Donor–Acceptor Interaction Optimized Film‐Forming Processes Lead to Efficient Organic Solar Cells and Modules Fabricated with Non‐Halogenated Solvents
Xi Chen, Yuqian Tian, Adiljan Wupur, Tianyi Chen, Shuixing Li, Nuo Zhang, Heng Liu, Xinhui Lu, Minmin Shi, Hongzheng Chen
Abstract
Abstract While the transition from halogenated to eco‐friendly processing solvents is vital for the industrialization of organic solar cells (OSCs), obtaining ideal morphology of active layer during green fabrication of the device remains a challenge. To address this issue, the famous polymer donor of PM6 is chemically modified through the introduction of 20% chlorinated dithiazole (Tz2Cl) segment into the mainchain. It is found that, the obtained terpolymer, PM6‐ClTz20, shows the improved solubility in the non‐halogenated solvent of m ‐xylene.
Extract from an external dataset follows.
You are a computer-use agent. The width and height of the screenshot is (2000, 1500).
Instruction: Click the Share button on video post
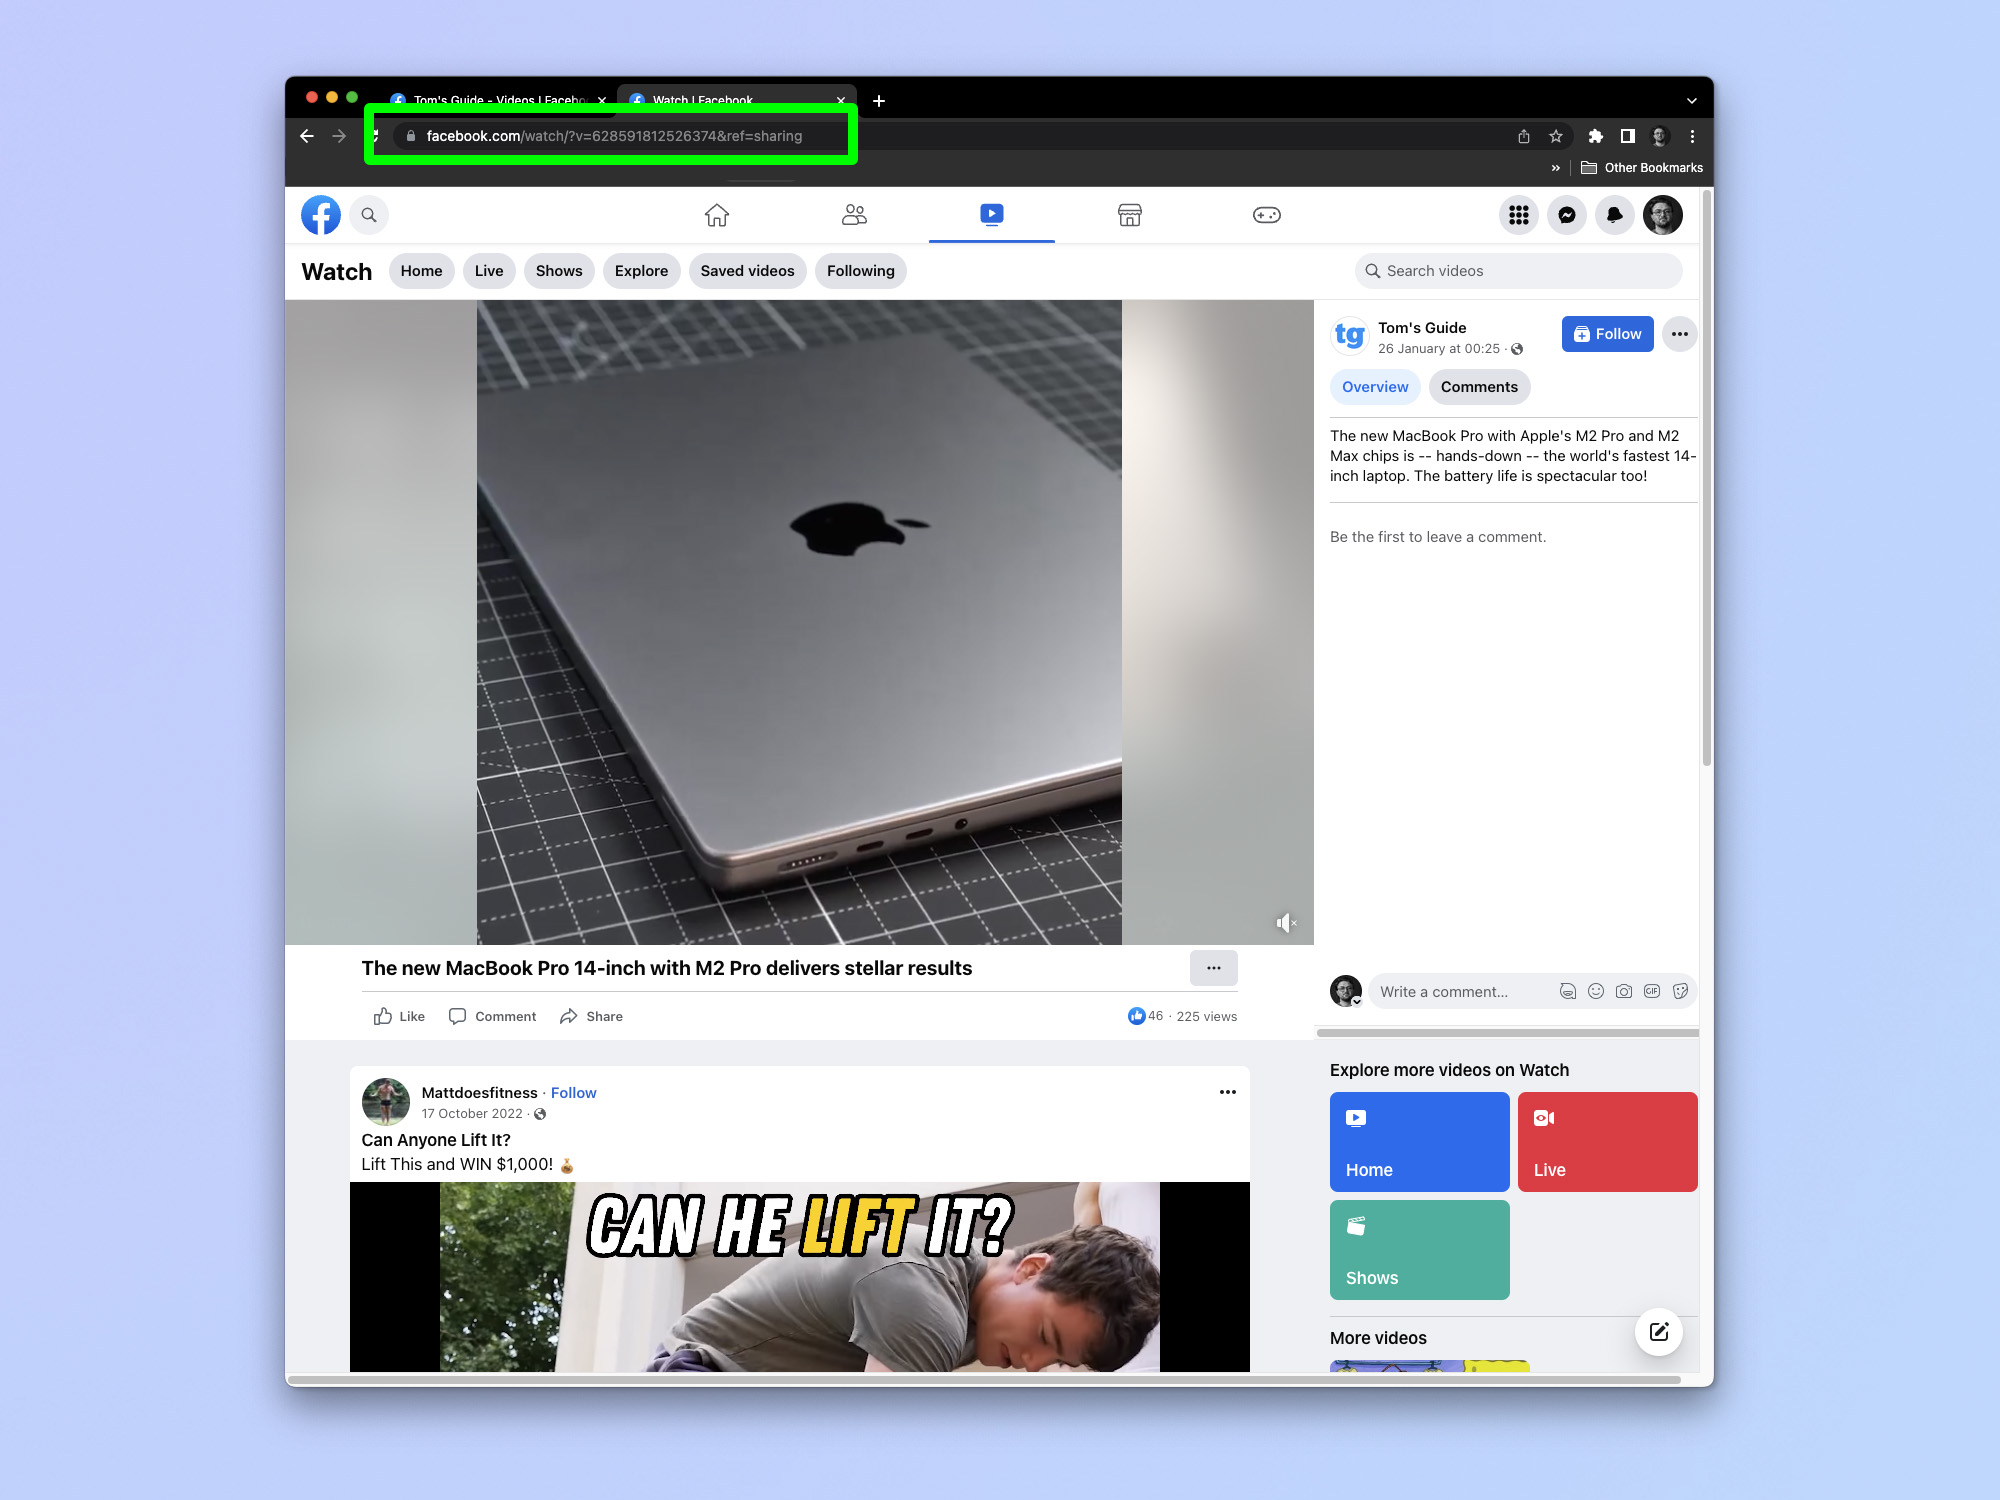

More importantly, Tz2Cl units induce the enlarged electrostatic potential difference between PM6‐ClTz20 and the acceptor BTP‐eC9, giving donor–acceptor electrostatic attraction. This prolongs the nucleation and crystal growth time of donor and acceptor in m ‐xylene solution, endowing the blend film with fine phase‐separated domains and bigger crystal size. Consequently, the PM6‐ClTz20:BTP‐eC9 binary system yields outstanding power conversion efficiencies (PCEs) of 19.04% and 16.71% for the small‐area device (0.0476 cm 2 ) and mini‐module (19.44 cm 2 ), respectively. This work clarifies the key role of donor–acceptor interaction in regulating the film‐forming process and optimizing blend morphology, providing a feasible route to sustainable and scalable OSCs.